Entonces, cuando el tifón Hagibis se formó en el Pacífico occidental en octubre de 2019, era hora de partir. Reservamos vuelos, volamos al aeropuerto y apenas llegamos a la isla de Amami antes de que la tormenta alcanzara su punto máximo y se cerraran todos los vuelos entrantes y salientes. Ni bien salimos de la terminal y Yusei ya nos guiaba en caravana hacia su casa, un conveniente viaje de solo diez minutos. Esa primera noche llegó con algo de preocupación. Mientras que las aguas que rodeaban la isla de Amami irradiaban un magnífico azul eléctrico, a diferencia de las turbias aguas verdes de Chiba o el resplandor de neón de Tokio típicamente asociado con Japón, el oleaje no era como habíamos anticipado. Estaba plano.

Esa noche, Kohl y yo recostamos nuestras cabezas en la mitad trasera de la propiedad de Yusei, en el espacio donde junto a su esposa ahora pasan las noches después de administrar su tienda, Cannen Surf, que ahora ocupa la otra mitad de la casa.

A la mañana siguiente, nos despertamos con una alarma con jetlag y un café filtrado mezclado con ghee y péptidos de colágeno, nuestra versión del bulletproof. Kohl hizo yoga sobre un mat de tatami. Yusei observaba desde el otro lado de la tienda de surf, en ese momento a medio construir, a través de una grieta en la puerta antes de finalmente unirse a nuestro líder de las olas grandes. Después de los rituales matutinos, nos subimos a la Toyota HiAce de Yusei y manejamos hasta un estacionamiento sobre una colina con buena vista hacia la ola local. Las olas surgieron del arrecife exterior.

De repente, la preocupación de ayer se convirtió en una frenética carrera: wetsuit puesto, tabla encerada, remar mar adentro y correr unas olas divertidas, pero que no eran no los enérgicos tubos subterráneos por los que habíamos venido.

Jamás surfeada

Un tazón de ramen después de la sesión baja más suave que el whisky japonés. Foto: Kosuke Fujikura

Nuestro objetivo principal era un slab en A que rompe bien adentro de una bahía en el lado opuesto de la isla. Yusei había estado mirando la ola durante años, pero nadie la había corrido. A la mañana siguiente, cuando llegó el oleaje, llegamos a nuestro destino. La bahía retumbó, lentamente cobrando vida.

“¿Tal vez simplemente remamos y vamos a verla?” preguntó Kohl. “¿Vamos a verla?”

“¡Mmm, sí! Vamos a verla una vez”, respondió Yusei.

La ola tomó cuerpo rápidamente. Se podía ver que cruzaba la bahía, atravesando la costa hasta que finalmente hizo lo suyo en el slab.

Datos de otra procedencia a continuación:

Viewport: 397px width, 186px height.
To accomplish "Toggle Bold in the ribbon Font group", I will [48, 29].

Rompió con una derecha como la de Nias y una izquierda bien escupida de ojo almendrado. La ola se triplicó, formando un torrente de cal y arcilla. Una serie de rocas emergió en primer plano, prometiendo castigar un cualquier error al inicio de la ola. Las manos de Kohl se movieron lentamente hacia arriba y hacia abajo, imitando cómo sería batallarla: ¿Un drop exigido, con giro inferior y mantenerse arriba sin que te muerda? Yusei fue al otro lado para mirar la derecha. Después de un par de sets, los muchachos remaron hacia las rocas para mirar a la bestia de frente.

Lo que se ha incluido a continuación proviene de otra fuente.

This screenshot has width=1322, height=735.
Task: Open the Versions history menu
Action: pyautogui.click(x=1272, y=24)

Finalmente, Kohl rompió el silencio.

“Yusei, tienes tres hijos”, dijo de mala gana. “Yo tengo dos. Si tuviera veinte años, me volvería loco por una de estas en este momento”. No teníamos una moto ni apoyo para la seguridad. Estábamos solos.

“Sí, Kohl, lo siento. No lo intento esta vez, concordó Yusei.

Los chicos remaron de vuelta y todos nos fuimos a buscar el almuerzo, Kohl gritando en el asiento trasero. “¡Dios, cómo quería ganarme una de esas!”. Mirando las fotos más tarde esa noche, todavía nos penaban esas olas no surfeadas. “Recibí algunos oohs y ahhs de la multitud en esa”, se rió Kohl.

Jamás surfeada

A veces, lo que parece soñado desde lejos puede tener un aspecto asesino de cerca. En este día en particular, la ola aún permanecía sin ser surfeada. Foto: Kosuke Fujikura

“Soy un gallina, ¿no?” reflexionó Yusei.

“Sí, yo también”, dijo Kohl. “Nos humillaron. Esa frustración, ¿verdad? Es difícil tragarte tu orgullo. Creo que en ocasiones necesitas ser humillado para tener perspectiva. Definitivamente tuvimos eso. Y esa es la naturaleza de los tifones, nunca sabes lo que vas a obtener. La madre naturaleza es la jefa. Y nosotros solo somos invitados “.